Canon White is also the founder of a primary, middle and senior school for Iraqi refugee children and a community-based medical clinic in the centre of Amman. As well as directing extensive relief programmes and pastoral work, he continues to engage in the work of interfaith reconciliation and conflict resolution, facilitating dialogues between religious and political leaders both within the Middle East and around the globe. Whilst the main work of the organisation is currently based in Jordan and Jerusalem, Canon Andrew White and other members of the organisation travel extensively, particularly in the United Kingdom and in the United States, where they are invited to speak, advise and lecture at various educational, academic, political and religious forums.

History of Canon White

After training in surgery and anaesthetics at St. Thomas’ hospital, London, Canon White practised there and later directed the Cardiac Arrest Team. In the later 1980s, he left the medical profession and trained for ordination at Ridley Hall, University of Cambridge, and studied Judaism at the Hebrew University of Jerusalem. Although he has since been awarded nineteen honorary doctorates, Canon White initially held a doctorate in anaesthesiology and two doctorates in theology. He is an Eric Lane Fellow at Clare College, Cambridge and a Fellow of Harvard University. Canon White served as a Curate at St. Mark’s, Battersea Rise in London after which he became Vicar of the Church of Ascension, Balham Hill. During this time, he entered the political sphere, serving as a Wandsworth Borough Counsellor and acting as Deputy Chairman of Social Services. Canon White was the only Conservative politician who was also an Anglican priest at the time.

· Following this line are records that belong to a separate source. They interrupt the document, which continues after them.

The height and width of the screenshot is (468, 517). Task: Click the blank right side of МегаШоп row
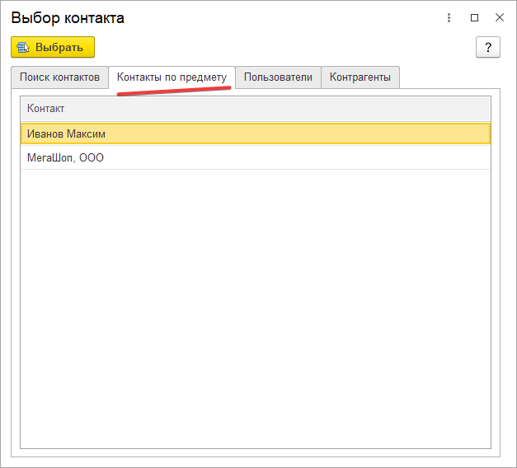pos(371,157)
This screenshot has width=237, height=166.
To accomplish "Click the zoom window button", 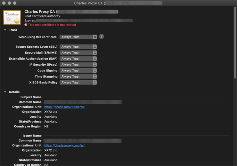I will 15,3.
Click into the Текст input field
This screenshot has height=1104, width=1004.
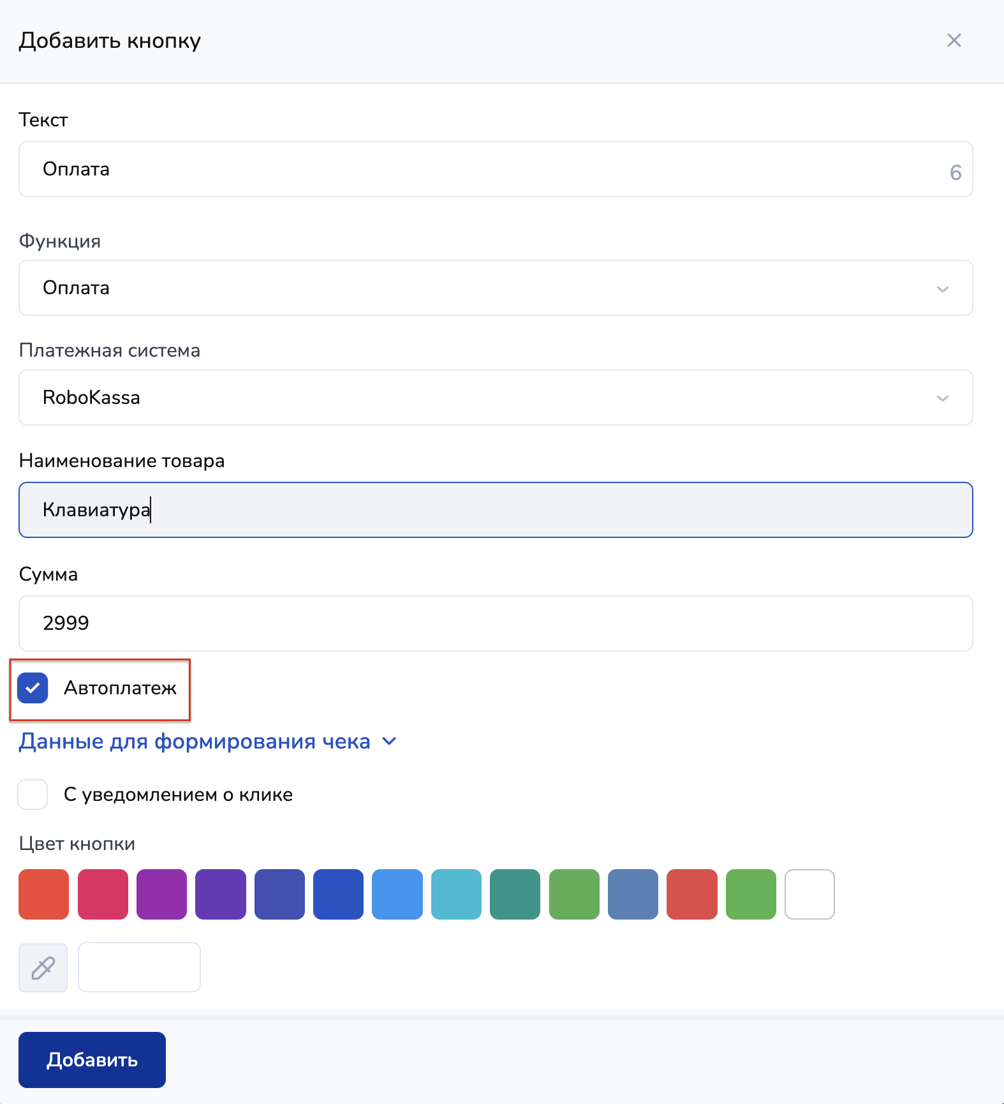click(x=495, y=169)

In 1998, Canon White was installed as the Director of International Ministry for the Diocese and Cathedral of Coventry and, soon after, he became the Director of the International Centre for Reconciliation at Coventry Cathedral. He was appointed as the Archbishop of Canterbury’s ‘Special Envoy to the Middle East’ – the first to take up the position since Terry Waite.

Following this commissioning, Canon White became actively involved in initiating and leading negotiations during the 2002 Siege of the Church of the Nativity in Bethlehem. He also initiated peace agreements and participated in the draft the First Alexandria Declaration of the Religious Leaders of the Holy Land and the Baghdad Religious Accord. Both of these declarations were highly instrumental in bringing together key Christian, Jewish, and Muslim religious and political leaders.

As part of his work in the Middle East, Canon White was extensively engaged in high level conflict resolution, hostage negotiation and religious and political reconciliation. Canon White’s principal aim was to gain the trust of key religious figures on both sides in various conflict areas in order to mediate and re-establish the dialogue between opposing groups. The Foundation for Relief and Reconciliation in the Middle East was founded and presided over by Canon White in 2005 as part of his reconciliation work in Iraq and throughout the Middle East as a whole.

From 1998 to 2014 Canon White served as the Anglican vicar of St George’s Church in Baghdad – which, under his leadership, grew to be one of the largest and most dynamic Anglican congregations in the Middle East. The church also served as a base for a medical clinic and as a source of extensive financial and humanitarian aid for the surrounding community.

In November 2014, due to increased terrorist risks and the endangerment of his life, a private royal aircraft was arranged in order to facilitate Canon White’s departure from Baghdad as ordered by the Archbishop of Canterbury. During this time of great upheaval, suffering and persecution, most of the surviving community of Canon White’s several-thousand-member Iraqi congregation (as well as many Iraqi citizens) fled to Jordan where they currently reside as refugees without any financial aid from government embassies, the United Nations or the Jordanian government. Amongst other key projects, Jerusalem MERIT continues to respond to this crisis by providing for the financial, medical, educational and spiritual needs of the Iraqi refugee community living in Jordan.